That's what engineers at IDEC Corp. asked as they surveyed the field of existing E-stops. They discovered that most emergency stops could fail closed, according to Lanny Schuberg, director of product marketing. In technical terms, most E-stops are at their lowest energy state when their contacts are touching, what engineers call normally closed. With its contacts contacting each other, a machine is able to run.
Actuating one of these E-stops opens the contacts, but also sets the switch at a higher energy level, he says. In lay terms, it's a relaxed compression spring that holds the contacts closed and a compressed spring that waits to close them while they're open.
IDEC's new switch addresses this potential hazard by reversing the spring to maintain the contacts opened during the low-energy state, Schuberg says. Now, if a falling control pendant should break the button off its E-stop actuator, or a lapsed mechanic should re-install a contact block incorrectly, or a stray machine vibration should loosen a contact block, the contacts stay open, disabling the equipment until someone fixes the switch. IDEC dubs the idea "Safe Break Action."

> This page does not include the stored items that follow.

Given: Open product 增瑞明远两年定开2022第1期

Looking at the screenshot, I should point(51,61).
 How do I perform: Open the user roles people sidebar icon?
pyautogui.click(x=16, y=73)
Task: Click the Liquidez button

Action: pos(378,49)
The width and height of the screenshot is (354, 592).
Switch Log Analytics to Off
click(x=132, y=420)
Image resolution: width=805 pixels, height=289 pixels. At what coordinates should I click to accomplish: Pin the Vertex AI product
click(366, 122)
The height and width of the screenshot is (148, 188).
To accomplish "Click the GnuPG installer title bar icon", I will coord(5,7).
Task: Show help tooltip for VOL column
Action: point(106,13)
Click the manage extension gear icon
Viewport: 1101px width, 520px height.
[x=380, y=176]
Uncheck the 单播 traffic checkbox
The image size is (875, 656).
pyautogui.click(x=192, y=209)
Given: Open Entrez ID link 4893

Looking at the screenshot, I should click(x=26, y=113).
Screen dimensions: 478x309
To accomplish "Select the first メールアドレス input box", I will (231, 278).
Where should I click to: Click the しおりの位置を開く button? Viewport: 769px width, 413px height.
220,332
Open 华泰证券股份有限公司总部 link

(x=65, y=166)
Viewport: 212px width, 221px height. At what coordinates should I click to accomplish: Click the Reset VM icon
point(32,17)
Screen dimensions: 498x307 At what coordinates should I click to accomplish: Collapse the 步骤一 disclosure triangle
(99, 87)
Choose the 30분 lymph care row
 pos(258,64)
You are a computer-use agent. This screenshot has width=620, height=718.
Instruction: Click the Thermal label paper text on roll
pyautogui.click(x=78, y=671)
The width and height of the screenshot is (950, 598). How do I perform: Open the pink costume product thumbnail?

IDEC representatives are proposing that the standards committee make the design a directive of the next IEC code revision, Schuberg says. The switch exceeds current requirements, he adds.
As for convenience, the switch can be operated push/pull—the North American convention—or push/twist, the European way, Schuberg says. Machine makers can supply E-stops appropriate to a region's custom without actually knowing the equipment's destiny.